В сочетании слов Византия и Америка, на ее взгляд, содержался парадокс: «где имение, где наводнение» – где Византия, где Америка? Выбрала она эту профессию еще в России, а теперь древняя Византия, как мало востребованная, висела камнем на шее, не принося почти никакого дохода. Переквалифицироваться в компьютерщики она не желала, тем более что муж зарабатывал и на хлеб, и на масло. Тем летом она путешествовала по Греции одна.
Туристов подвозят к очередному отростку, и толпа непрерывным потоком течет вверх и вниз по узенькому серпантину. Время от времени плавное течение нарушается, образуя водоворот из-за любителей пофотографироваться, но к обеду автобусы увозят туристов, сувенирные лавки закрываются, монахи возвращаются к своим делам, и наступает покой.
Вот здесь, недалеко от подножья сахарных фаллосов, в сувенирном магазинчике Алина обнаружила экземпляр для своей недавно начатой коллекции под кодовым названием «человеческий фактор». Люди были интереснее, чем полудохлые академические занятия Византией, и она дала себя увлечь лавине, хлынувшей из постсоветской России. Это были ее бывшие соотечественники, и она занялась их изучением.
* * *
Алина эмигрировала в конце семидесятых и поселилась в Нью-Йорке. Путешествовать по миру она начала задолго до эры повального российского туризма, в те времена, когда русская речь была практически не слышна вне родных просторов, а если и слышна, то только из уст напряженной стайки советских туристов. Страдая от ностальгии, Алина маскировалась под иностранку, притиралась к группе «совков», подобно сексуальному маньяку в общественном транспорте, вслушивалась в русскую речь, пока какой-нибудь бдительный турист не начинал кидать на нее подозрительные взгляды. После такого «общения» она чувствовала удовольствие, сравнимое с расчесыванием комариного укуса.
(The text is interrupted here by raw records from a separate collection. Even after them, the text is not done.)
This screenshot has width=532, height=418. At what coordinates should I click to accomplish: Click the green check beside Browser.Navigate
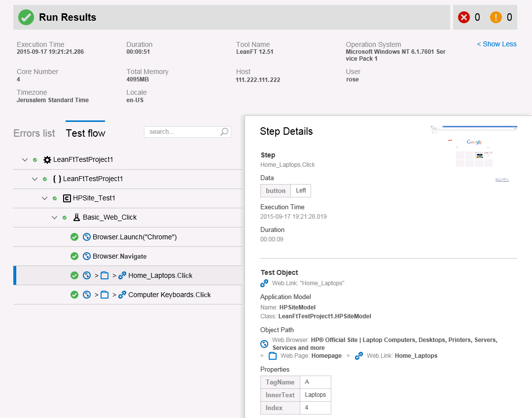click(74, 256)
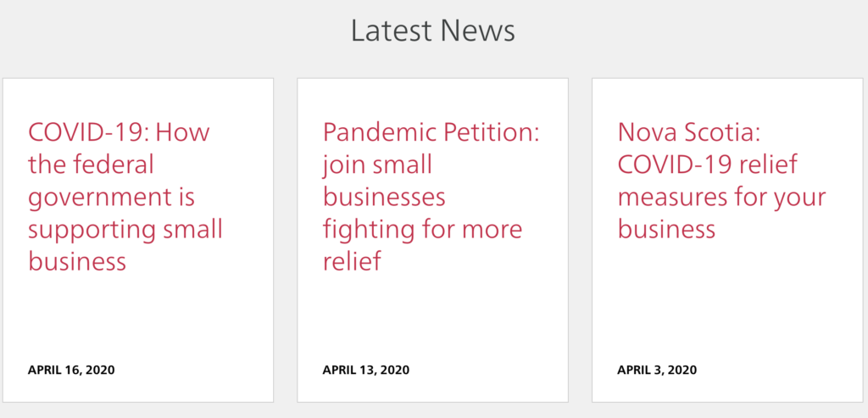Click the Latest News heading

433,31
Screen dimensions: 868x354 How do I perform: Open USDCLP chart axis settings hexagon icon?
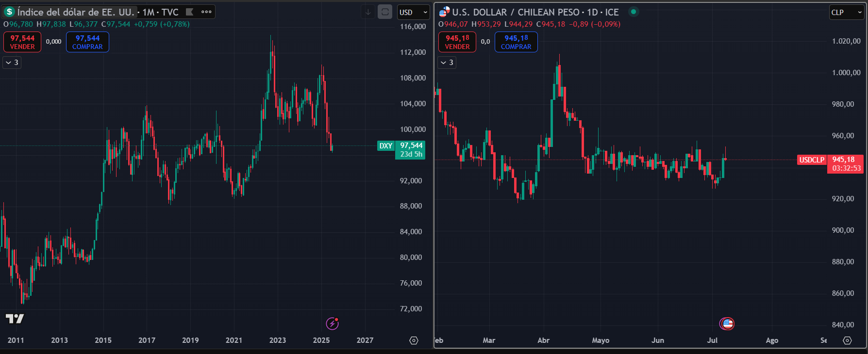click(x=847, y=340)
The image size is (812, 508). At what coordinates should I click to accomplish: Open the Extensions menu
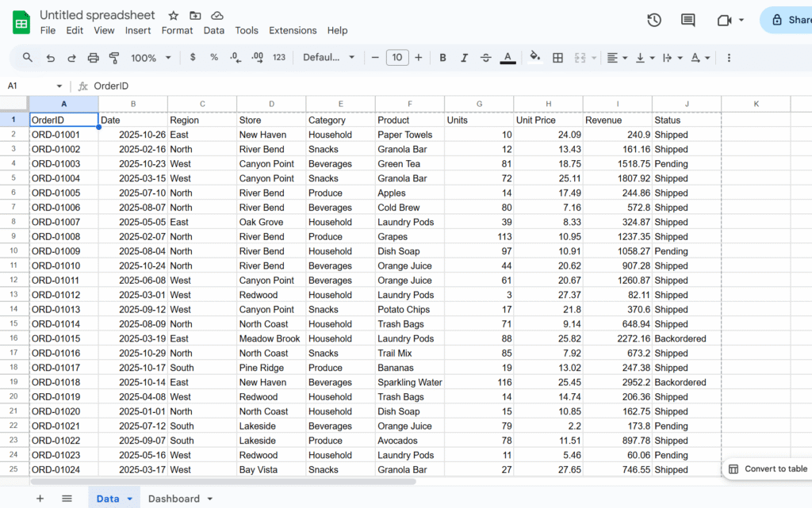(x=293, y=30)
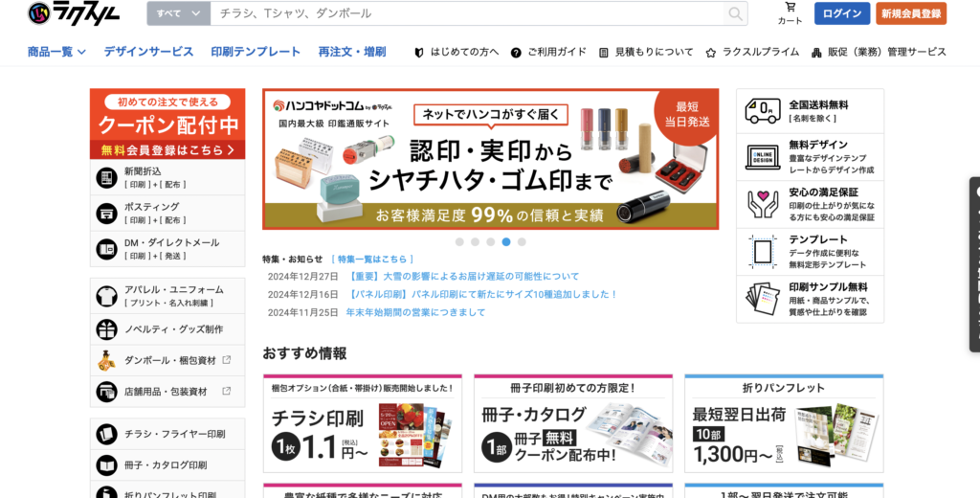Click the ポスティング mailbox icon
Image resolution: width=980 pixels, height=498 pixels.
(x=107, y=214)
О том, что кончилась одна эпоха и началась другая, Алина поняла не по телевизионным кадрам развалившейся берлинской стены, не по московским путчам, а по океану русской речи в свободном мире.
Однажды в Пекине в начале девяностых Алине, одуревшей от сплошного потока велосипедистов, гвалта чужого и грубого для ее уха языка, голода и полной невозможности объясниться, наконец улыбнулась удача. Китаец-таксист догадался привезти ее в русский район, о существовании которого она не подозревала. По улицам ходили русскоговорящие! Рестораны были заполнены посольскими, челноками, китайцами, прилично говорившими по-русски, и другим неопознанным людом. Там она отъелась на славу под рвущую душу песню «Черный ворон» в исполнении прелестной девочки из Сибири и, выпив, остро ощутила вихрь перемен, скрежет перестройки, распад державы.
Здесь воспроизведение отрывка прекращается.